Work to be completed: Reproduce exactly the lines from the top of the records below through the line holding "Viewport: 1234px width, 952px height.".

Record extracts:
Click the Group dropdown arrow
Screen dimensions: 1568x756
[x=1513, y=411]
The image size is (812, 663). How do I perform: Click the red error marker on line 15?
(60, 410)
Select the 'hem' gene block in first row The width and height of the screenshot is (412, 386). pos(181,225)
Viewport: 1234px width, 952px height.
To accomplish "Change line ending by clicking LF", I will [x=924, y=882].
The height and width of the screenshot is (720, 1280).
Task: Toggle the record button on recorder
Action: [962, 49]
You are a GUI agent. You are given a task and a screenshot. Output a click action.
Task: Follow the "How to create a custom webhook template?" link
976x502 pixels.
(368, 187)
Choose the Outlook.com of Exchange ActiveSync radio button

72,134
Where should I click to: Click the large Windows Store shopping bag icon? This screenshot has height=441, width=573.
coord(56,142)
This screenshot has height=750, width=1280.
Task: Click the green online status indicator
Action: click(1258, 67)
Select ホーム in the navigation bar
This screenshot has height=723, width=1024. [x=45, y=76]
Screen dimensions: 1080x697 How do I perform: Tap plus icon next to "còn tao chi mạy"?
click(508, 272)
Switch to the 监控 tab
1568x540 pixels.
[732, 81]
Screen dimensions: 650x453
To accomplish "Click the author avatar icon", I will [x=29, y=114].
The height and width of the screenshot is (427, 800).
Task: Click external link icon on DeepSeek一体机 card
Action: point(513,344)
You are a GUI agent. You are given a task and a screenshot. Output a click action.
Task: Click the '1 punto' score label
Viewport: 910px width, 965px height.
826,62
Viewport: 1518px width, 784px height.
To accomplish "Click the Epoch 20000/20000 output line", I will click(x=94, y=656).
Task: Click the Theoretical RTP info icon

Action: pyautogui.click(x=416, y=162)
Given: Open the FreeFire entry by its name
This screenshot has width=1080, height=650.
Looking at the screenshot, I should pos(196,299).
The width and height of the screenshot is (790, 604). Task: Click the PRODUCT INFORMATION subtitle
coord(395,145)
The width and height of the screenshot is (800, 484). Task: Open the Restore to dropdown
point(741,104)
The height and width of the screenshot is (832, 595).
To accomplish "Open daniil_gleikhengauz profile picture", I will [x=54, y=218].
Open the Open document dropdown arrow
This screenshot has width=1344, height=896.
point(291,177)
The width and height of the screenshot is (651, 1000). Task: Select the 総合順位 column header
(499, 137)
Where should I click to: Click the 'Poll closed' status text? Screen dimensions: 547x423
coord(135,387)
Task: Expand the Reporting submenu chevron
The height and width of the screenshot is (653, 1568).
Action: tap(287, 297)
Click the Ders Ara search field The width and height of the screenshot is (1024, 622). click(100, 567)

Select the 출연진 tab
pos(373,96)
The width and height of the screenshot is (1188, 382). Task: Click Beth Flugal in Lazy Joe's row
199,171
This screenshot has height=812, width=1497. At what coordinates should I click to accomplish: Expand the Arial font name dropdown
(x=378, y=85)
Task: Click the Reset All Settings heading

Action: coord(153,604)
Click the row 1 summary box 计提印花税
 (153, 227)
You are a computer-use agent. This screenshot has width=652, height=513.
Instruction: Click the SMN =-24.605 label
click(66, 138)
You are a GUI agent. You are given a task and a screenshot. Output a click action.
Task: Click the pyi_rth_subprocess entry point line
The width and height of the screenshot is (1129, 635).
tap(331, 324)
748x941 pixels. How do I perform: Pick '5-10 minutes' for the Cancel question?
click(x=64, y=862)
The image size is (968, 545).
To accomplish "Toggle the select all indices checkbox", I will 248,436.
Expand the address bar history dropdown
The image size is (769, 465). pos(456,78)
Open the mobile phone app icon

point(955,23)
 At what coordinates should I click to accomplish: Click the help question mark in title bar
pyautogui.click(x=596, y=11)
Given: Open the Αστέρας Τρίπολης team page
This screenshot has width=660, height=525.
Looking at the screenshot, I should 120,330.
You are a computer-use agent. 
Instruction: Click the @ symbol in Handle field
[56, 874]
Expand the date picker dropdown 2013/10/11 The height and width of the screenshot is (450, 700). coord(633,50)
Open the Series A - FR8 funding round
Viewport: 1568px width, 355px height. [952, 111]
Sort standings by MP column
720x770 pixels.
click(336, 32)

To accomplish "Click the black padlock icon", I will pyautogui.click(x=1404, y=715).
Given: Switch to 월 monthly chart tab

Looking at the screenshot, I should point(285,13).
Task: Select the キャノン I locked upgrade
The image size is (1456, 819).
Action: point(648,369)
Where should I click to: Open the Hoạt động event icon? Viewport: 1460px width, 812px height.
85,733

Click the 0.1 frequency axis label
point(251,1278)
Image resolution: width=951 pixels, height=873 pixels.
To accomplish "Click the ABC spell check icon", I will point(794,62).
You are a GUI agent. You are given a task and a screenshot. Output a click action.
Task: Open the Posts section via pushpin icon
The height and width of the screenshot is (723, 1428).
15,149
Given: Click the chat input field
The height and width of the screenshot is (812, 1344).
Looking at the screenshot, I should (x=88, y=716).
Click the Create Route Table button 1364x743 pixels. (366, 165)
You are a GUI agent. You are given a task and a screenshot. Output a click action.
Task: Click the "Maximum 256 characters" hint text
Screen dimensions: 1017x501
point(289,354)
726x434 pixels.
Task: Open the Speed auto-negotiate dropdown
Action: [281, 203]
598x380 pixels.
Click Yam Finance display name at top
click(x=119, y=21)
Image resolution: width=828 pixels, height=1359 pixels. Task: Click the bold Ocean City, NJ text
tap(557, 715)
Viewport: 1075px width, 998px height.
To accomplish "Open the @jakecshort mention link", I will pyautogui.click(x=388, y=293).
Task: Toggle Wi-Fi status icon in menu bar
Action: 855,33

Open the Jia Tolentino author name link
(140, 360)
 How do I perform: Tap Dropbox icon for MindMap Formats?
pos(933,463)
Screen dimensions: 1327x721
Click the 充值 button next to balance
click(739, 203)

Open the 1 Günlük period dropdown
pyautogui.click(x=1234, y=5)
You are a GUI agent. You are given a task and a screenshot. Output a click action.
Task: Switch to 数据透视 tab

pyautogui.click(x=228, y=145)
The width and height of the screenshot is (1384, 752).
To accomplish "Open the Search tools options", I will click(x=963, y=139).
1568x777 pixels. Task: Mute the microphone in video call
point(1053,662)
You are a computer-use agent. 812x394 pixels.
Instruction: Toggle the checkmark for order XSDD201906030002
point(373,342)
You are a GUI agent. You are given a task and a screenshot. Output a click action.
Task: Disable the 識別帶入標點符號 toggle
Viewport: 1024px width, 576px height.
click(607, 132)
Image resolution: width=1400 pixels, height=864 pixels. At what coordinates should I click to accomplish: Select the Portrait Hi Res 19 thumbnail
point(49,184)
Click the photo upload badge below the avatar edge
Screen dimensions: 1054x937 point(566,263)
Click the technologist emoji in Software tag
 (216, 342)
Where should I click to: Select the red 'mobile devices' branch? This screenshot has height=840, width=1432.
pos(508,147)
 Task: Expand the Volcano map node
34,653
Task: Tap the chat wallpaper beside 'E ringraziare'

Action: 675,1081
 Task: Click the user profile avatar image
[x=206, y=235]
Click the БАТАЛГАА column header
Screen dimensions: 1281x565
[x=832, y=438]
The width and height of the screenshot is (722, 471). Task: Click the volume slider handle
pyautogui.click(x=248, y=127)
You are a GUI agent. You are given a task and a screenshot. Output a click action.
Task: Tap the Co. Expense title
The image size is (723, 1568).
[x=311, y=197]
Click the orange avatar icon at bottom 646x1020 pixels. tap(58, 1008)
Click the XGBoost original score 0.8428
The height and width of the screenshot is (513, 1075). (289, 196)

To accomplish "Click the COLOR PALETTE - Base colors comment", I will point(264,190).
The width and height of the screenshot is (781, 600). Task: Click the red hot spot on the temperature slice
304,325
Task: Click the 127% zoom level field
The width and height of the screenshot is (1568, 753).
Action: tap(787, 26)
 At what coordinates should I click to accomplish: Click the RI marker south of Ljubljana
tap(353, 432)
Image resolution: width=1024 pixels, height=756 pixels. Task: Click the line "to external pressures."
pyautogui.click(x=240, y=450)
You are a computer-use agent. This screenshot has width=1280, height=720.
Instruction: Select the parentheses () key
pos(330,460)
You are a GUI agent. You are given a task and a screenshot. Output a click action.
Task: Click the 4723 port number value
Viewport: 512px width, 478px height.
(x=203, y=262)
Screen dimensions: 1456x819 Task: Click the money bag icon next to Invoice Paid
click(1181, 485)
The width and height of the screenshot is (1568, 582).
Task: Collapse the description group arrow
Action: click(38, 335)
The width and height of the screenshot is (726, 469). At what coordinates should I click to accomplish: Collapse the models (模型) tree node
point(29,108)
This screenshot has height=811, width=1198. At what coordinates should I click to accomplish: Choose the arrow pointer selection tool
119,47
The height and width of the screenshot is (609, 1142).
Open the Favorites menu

Solution below:
Click the Group dropdown arrow
Screen dimensions: 1568x756
[x=1513, y=411]
The image size is (812, 663). How do I perform: Click the red error marker on line 15?
(60, 410)
Select the 'hem' gene block in first row The width and height of the screenshot is (412, 386). pos(181,225)
Viewport: 1234px width, 952px height.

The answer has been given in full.